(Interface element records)
⟨
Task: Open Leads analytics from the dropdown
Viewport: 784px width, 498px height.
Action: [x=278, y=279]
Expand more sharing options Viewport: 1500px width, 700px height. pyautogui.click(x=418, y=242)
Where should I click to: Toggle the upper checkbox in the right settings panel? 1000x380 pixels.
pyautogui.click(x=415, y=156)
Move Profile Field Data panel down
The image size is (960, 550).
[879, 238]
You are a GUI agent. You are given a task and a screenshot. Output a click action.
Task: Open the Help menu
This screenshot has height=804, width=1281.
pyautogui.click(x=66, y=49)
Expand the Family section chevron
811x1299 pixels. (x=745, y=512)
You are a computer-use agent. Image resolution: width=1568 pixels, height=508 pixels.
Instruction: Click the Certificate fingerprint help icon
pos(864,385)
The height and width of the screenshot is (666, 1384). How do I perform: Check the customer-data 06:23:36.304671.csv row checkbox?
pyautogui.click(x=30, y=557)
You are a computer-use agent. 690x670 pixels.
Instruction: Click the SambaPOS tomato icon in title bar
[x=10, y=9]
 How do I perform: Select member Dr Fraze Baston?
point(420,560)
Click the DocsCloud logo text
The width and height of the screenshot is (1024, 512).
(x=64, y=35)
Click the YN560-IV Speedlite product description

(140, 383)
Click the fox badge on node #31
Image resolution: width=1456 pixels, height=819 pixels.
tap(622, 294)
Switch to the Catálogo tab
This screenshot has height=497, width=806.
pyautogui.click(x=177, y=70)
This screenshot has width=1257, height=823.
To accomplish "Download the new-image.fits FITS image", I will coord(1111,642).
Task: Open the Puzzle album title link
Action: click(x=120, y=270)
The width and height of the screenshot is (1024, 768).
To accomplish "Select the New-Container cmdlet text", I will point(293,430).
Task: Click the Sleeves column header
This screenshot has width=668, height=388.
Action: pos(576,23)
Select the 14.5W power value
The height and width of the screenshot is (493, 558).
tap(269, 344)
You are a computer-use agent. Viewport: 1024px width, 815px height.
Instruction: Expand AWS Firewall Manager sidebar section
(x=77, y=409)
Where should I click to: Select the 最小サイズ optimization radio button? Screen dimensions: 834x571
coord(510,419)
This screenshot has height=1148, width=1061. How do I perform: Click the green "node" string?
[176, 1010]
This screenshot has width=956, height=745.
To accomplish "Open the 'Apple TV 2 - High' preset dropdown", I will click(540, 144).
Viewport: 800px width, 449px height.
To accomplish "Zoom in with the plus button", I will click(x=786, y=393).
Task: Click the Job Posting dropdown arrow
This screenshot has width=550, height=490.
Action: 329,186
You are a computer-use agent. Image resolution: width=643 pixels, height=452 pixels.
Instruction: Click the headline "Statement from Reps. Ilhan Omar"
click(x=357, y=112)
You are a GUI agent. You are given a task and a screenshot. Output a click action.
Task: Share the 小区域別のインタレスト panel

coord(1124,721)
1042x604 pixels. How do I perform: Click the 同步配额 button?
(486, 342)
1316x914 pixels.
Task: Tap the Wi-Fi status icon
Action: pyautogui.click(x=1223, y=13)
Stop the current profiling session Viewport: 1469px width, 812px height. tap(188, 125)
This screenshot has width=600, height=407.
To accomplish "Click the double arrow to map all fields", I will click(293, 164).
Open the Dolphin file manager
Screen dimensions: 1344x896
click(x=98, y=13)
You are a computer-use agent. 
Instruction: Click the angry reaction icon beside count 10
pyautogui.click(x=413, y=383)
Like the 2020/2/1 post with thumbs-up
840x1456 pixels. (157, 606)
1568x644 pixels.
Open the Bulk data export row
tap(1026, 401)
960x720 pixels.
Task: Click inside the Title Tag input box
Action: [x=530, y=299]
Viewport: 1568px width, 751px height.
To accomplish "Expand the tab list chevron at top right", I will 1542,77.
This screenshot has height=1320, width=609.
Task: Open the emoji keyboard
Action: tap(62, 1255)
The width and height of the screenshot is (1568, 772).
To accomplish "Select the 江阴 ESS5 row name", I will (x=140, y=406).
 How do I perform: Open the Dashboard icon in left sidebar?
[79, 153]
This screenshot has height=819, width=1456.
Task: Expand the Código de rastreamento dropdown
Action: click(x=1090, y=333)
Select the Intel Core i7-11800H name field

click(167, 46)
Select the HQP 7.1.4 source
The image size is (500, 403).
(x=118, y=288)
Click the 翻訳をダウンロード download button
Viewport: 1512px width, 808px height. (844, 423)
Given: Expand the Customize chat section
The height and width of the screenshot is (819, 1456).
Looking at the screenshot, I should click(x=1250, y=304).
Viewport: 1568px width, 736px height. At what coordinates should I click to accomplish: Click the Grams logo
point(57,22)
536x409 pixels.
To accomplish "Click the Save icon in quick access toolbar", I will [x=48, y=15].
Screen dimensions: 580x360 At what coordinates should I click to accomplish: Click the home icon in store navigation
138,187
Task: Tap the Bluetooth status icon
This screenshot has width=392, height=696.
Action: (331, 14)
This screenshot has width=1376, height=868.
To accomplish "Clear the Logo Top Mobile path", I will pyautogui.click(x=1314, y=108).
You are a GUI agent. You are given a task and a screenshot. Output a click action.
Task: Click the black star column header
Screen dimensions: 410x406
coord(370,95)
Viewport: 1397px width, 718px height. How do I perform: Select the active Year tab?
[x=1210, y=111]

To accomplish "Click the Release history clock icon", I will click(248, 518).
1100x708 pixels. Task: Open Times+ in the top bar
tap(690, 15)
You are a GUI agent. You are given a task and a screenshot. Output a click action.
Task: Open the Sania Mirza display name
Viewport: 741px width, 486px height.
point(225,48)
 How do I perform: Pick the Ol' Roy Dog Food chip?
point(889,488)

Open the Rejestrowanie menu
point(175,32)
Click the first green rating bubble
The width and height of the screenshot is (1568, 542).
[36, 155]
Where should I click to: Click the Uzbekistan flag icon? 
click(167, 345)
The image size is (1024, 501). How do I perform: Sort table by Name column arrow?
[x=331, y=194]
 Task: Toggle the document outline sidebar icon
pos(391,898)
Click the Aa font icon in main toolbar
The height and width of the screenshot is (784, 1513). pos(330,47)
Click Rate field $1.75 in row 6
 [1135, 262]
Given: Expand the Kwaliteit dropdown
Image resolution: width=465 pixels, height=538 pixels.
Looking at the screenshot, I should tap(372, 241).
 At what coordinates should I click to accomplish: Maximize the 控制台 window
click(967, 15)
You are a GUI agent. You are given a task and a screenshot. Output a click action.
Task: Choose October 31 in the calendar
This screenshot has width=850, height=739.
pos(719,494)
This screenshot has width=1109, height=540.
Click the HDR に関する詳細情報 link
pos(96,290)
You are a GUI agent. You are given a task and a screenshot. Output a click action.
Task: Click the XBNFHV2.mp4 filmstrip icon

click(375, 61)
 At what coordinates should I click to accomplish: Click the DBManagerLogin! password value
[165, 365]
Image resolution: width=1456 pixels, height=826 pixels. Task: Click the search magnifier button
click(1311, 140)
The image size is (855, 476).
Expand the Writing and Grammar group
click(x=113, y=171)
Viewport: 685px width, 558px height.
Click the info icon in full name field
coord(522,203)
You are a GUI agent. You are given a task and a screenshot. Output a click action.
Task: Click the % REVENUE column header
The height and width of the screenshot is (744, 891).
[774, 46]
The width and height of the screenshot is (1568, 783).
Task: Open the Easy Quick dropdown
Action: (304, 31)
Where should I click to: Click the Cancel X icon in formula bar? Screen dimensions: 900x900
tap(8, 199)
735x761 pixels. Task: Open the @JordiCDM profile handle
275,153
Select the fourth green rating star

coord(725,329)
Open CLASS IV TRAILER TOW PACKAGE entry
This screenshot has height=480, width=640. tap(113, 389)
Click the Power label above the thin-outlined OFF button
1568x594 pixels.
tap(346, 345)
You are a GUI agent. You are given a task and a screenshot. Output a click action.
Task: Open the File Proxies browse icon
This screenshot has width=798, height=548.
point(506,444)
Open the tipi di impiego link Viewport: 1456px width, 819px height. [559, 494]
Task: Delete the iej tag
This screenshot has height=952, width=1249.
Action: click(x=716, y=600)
⟩
What to do
Put the lines from the first one through the line that contains "coord(510,419)" into a Markdown table with the columns Number and Line, one row per line and blank lines omitted.

Result of this exercise
| Number | Line |
|---|---|
| 1 | Task: Open Leads analytics from the dropdown |
| 2 | Viewport: 784px width, 498px height. |
| 3 | Action: [x=278, y=279] |
| 4 | Expand more sharing options Viewport: 1500px width, 700px height. pyautogui.click(x=418, y=242) |
| 5 | Where should I click to: Toggle the upper checkbox in the right settings panel? 1000x380 pixels. |
| 6 | pyautogui.click(x=415, y=156) |
| 7 | Move Profile Field Data panel down |
| 8 | The image size is (960, 550). |
| 9 | [879, 238] |
| 10 | You are a GUI agent. You are given a task and a screenshot. Output a click action. |
| 11 | Task: Open the Help menu |
| 12 | This screenshot has height=804, width=1281. |
| 13 | pyautogui.click(x=66, y=49) |
| 14 | Expand the Family section chevron |
| 15 | 811x1299 pixels. (x=745, y=512) |
| 16 | You are a computer-use agent. Image resolution: width=1568 pixels, height=508 pixels. |
| 17 | Instruction: Click the Certificate fingerprint help icon |
| 18 | pos(864,385) |
| 19 | The height and width of the screenshot is (666, 1384). How do I perform: Check the customer-data 06:23:36.304671.csv row checkbox? |
| 20 | pyautogui.click(x=30, y=557) |
| 21 | You are a computer-use agent. 690x670 pixels. |
| 22 | Instruction: Click the SambaPOS tomato icon in title bar |
| 23 | [x=10, y=9] |
| 24 |  How do I perform: Select member Dr Fraze Baston? |
| 25 | point(420,560) |
| 26 | Click the DocsCloud logo text |
| 27 | The width and height of the screenshot is (1024, 512). |
| 28 | (x=64, y=35) |
| 29 | Click the YN560-IV Speedlite product description |
| 30 | (140, 383) |
| 31 | Click the fox badge on node #31 |
| 32 | Image resolution: width=1456 pixels, height=819 pixels. |
| 33 | tap(622, 294) |
| 34 | Switch to the Catálogo tab |
| 35 | This screenshot has height=497, width=806. |
| 36 | pyautogui.click(x=177, y=70) |
| 37 | This screenshot has width=1257, height=823. |
| 38 | To accomplish "Download the new-image.fits FITS image", I will coord(1111,642). |
| 39 | Task: Open the Puzzle album title link |
| 40 | Action: click(x=120, y=270) |
| 41 | The width and height of the screenshot is (1024, 768). |
| 42 | To accomplish "Select the New-Container cmdlet text", I will point(293,430). |
| 43 | Task: Click the Sleeves column header |
| 44 | This screenshot has width=668, height=388. |
| 45 | Action: pos(576,23) |
| 46 | Select the 14.5W power value |
| 47 | The height and width of the screenshot is (493, 558). |
| 48 | tap(269, 344) |
| 49 | You are a computer-use agent. Viewport: 1024px width, 815px height. |
| 50 | Instruction: Expand AWS Firewall Manager sidebar section |
| 51 | (x=77, y=409) |
| 52 | Where should I click to: Select the 最小サイズ optimization radio button? Screen dimensions: 834x571 |
| 53 | coord(510,419) |